This invention relates to an addition reaction-curing electrically conductive silicone composition and to a method for the preparation of an electrically conductive cured silicone. More particularly, this invention relates to an addition reaction-curing electrically conductive silicone composition that cures to a silicone with the desirable properties of low electrical resistance and resistivity, electrical resistance independent of temperature, and little variation in electrical resistance and resistivity over time. The invention also relates to an efficient method for fabricating the electrically conductive cured silicone.

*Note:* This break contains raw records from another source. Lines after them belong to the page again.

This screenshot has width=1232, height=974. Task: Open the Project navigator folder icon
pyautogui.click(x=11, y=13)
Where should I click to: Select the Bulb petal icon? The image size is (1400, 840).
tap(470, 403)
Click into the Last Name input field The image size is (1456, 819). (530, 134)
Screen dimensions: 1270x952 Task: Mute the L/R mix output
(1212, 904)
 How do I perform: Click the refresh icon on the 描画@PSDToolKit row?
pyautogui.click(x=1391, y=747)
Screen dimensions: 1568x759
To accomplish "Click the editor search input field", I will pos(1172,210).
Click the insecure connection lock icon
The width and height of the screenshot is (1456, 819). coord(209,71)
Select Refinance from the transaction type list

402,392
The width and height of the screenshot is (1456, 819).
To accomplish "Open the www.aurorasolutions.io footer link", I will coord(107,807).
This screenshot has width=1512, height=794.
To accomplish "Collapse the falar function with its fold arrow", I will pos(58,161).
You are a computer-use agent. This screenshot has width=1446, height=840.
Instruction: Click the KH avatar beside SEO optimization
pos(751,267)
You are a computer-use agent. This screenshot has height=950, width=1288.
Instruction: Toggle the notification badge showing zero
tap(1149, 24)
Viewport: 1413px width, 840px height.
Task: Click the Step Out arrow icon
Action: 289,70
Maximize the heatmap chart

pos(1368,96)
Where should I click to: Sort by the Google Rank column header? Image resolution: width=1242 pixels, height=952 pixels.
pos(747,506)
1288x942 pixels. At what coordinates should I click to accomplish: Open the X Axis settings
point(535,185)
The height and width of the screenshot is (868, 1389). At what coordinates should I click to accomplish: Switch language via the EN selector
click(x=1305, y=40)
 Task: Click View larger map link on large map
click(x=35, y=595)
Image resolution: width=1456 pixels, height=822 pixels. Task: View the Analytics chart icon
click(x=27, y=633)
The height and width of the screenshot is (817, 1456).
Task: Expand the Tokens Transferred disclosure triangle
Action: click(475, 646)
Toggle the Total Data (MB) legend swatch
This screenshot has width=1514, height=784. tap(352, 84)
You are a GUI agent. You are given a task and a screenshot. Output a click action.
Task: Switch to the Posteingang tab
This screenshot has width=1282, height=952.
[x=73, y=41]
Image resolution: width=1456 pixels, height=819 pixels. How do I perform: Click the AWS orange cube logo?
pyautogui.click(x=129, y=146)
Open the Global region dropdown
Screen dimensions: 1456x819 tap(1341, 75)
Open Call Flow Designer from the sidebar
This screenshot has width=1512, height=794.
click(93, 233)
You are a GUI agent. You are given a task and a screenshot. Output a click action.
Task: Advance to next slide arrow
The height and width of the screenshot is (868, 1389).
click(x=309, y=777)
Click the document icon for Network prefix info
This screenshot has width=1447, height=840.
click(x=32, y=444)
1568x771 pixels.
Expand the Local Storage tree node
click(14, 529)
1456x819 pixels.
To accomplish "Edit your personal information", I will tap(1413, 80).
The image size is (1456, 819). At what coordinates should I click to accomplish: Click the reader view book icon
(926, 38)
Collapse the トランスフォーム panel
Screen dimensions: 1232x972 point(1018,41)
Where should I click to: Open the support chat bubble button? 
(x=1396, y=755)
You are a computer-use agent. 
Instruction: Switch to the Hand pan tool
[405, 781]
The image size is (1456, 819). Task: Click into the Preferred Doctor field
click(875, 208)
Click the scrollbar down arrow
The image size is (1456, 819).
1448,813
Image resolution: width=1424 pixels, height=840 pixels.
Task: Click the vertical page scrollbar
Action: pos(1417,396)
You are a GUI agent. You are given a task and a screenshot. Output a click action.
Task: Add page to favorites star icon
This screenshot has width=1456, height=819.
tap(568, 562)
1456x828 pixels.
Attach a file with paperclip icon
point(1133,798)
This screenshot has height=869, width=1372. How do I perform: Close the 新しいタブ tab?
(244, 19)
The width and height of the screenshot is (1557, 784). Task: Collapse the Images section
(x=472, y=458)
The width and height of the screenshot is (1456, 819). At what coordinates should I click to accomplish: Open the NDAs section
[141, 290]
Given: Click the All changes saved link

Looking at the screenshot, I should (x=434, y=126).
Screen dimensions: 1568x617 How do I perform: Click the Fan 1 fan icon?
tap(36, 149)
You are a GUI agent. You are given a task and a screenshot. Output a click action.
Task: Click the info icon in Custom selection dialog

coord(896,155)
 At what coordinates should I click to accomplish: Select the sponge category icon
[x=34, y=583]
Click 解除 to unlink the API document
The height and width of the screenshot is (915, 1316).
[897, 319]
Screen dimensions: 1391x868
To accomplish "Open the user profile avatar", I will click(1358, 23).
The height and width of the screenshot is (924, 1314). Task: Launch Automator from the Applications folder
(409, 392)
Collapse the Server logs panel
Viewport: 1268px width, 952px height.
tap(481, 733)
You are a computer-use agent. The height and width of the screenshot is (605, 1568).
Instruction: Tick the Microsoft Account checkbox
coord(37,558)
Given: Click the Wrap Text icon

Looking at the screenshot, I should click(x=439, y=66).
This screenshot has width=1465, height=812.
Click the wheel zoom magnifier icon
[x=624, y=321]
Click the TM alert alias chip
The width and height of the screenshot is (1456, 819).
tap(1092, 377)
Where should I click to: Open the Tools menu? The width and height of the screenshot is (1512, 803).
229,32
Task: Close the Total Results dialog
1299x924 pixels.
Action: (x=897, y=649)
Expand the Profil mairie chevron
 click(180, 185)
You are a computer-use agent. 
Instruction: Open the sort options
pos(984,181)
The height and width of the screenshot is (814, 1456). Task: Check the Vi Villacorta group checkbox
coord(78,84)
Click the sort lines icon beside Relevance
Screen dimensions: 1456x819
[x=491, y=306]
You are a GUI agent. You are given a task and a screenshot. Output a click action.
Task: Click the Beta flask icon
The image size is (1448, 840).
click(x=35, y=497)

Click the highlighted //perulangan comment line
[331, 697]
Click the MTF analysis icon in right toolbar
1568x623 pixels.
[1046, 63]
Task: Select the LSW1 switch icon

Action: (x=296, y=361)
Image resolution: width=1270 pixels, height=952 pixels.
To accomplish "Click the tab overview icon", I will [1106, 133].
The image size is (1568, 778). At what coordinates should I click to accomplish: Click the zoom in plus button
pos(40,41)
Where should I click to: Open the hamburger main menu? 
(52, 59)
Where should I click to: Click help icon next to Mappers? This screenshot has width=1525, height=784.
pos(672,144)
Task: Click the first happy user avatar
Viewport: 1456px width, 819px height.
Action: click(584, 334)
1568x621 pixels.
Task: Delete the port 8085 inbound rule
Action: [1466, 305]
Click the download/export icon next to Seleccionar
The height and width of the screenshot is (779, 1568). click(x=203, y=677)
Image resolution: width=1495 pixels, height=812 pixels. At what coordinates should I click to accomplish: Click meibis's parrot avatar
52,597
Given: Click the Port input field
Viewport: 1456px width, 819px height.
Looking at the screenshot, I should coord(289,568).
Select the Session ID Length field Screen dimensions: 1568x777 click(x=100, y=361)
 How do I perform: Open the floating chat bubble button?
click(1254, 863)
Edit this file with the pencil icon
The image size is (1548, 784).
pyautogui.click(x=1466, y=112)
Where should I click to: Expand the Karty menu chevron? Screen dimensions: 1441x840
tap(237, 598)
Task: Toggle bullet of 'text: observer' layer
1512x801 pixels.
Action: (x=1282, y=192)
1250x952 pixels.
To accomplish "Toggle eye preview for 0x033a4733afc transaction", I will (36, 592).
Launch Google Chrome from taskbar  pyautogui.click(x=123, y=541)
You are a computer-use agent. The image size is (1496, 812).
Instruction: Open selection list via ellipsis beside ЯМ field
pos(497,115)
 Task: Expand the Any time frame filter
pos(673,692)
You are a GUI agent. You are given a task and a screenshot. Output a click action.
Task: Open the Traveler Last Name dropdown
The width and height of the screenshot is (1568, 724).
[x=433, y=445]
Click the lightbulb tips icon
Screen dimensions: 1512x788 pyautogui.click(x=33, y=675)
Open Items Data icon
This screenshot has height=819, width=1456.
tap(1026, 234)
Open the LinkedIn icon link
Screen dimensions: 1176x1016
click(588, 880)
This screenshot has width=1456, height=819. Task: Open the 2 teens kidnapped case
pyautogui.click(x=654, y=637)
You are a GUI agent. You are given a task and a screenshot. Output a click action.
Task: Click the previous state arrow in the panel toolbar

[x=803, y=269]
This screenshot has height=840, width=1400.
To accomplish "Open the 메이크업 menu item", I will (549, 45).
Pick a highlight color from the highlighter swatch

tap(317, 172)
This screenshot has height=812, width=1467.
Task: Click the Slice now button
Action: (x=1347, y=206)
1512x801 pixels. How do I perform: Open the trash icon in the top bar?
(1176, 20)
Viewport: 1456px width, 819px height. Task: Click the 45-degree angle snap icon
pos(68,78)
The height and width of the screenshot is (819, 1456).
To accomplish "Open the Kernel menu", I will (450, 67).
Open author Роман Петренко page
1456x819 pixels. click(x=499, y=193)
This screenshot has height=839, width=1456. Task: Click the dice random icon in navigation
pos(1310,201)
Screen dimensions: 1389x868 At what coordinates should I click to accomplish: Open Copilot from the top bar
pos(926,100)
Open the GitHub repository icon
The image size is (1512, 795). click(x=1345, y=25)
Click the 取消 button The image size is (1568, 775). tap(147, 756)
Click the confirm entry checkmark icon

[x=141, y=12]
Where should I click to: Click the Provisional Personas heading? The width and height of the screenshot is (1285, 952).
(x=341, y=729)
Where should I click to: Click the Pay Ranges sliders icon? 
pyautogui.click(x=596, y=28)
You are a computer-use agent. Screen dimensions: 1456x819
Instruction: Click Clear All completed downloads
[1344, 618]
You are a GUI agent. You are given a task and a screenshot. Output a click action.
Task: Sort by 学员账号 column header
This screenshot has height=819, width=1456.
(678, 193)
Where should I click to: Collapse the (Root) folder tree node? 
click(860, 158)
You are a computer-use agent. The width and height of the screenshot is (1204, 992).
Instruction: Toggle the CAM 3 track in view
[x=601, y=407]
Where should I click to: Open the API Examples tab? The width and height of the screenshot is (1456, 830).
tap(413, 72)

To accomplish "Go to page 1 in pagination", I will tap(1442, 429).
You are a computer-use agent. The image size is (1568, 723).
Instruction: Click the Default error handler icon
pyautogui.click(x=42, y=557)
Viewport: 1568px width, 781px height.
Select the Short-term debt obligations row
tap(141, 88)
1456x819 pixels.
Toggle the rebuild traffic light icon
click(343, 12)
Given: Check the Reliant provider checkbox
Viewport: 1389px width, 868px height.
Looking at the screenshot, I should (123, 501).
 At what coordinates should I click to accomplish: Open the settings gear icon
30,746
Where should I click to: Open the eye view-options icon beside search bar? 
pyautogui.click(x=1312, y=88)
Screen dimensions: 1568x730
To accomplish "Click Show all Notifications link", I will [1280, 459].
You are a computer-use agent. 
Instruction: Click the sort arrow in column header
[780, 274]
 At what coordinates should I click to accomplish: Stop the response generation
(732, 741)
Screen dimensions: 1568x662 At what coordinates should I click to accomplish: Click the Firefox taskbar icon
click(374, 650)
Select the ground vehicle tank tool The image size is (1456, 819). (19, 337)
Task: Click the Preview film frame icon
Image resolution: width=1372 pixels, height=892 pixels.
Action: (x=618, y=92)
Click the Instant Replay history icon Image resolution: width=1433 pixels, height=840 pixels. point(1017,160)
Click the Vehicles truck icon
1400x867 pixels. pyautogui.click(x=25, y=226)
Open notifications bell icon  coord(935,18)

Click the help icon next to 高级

Electrically conductive silicone compositions that cure by addition reaction to give electrically conductive cured silicones are known (below, "electrically conductive" is abbreviated simply as "conductive"). Examples include the conductive silicone rubber compositions disclosed in JP-A-3-170581 and JP-A 7-133432. These compositions comprise organopolysiloxanes having at least 2 alkenyl groups per molecule, organopolysiloxanes having at least 2 silicon-bonded hydrogen atoms per molecule, silver micropowder, and platinum addition-reaction catalyst.
The conductive cured silicones afforded by these compositions suffer from problems such as high resistance and resistivity values, resistance dependent on temperature, and large variation in resistance and resistivity values over time. Although the cured products may have low resistance at room temperature immediately after cure, higher temperatures can cause the resistance to increase, and the passage of time can cause the resistance and resistivity values to rise.
One method for coping with these problems consists of increasing the amount of the metal micropowder in the composition, but this increases viscosity of the composition substantially, and hence, strongly impairs the handling characteristics. Another method for addressing the problems consists of increasing the addition of the metal micropowder to the composition while admixing a large amount of a volatile solvent to reduce viscosity and improve handling characteristics. However, the resulting composition, cured silicone, or both, may not be homogeneous, and the cured silicone will not inevitably have low resistance and resistivity values. Moreover, this method cannot give a cured silicone with small variation in resistance and resistivity over time.
However, cured silicone with the desirable properties can be obtained by blending a small amount of a special volatile solvent into an addition reaction-curing conductive silicone composition and effecting volumetric shrinkage of its cured product by removing the volatile solvent during or after curing. (The desirable properties are low resistance and resistivity values, resistance independent of temperature, and low variation by the resistance and resistivity values over time). Moreover, the desirable properties are obtained without having to increase the amount of metal micropowder in the composition and without having to blend large amounts of volatile solvent into the composition.
One object of this invention is to provide an addition reaction-curing conductive silicone composition that cures to give a conductive cured silicone with the desirable properties discussed above. An additional object of the invention is to provide a highly efficient method for fabricating the conductive cured silicone.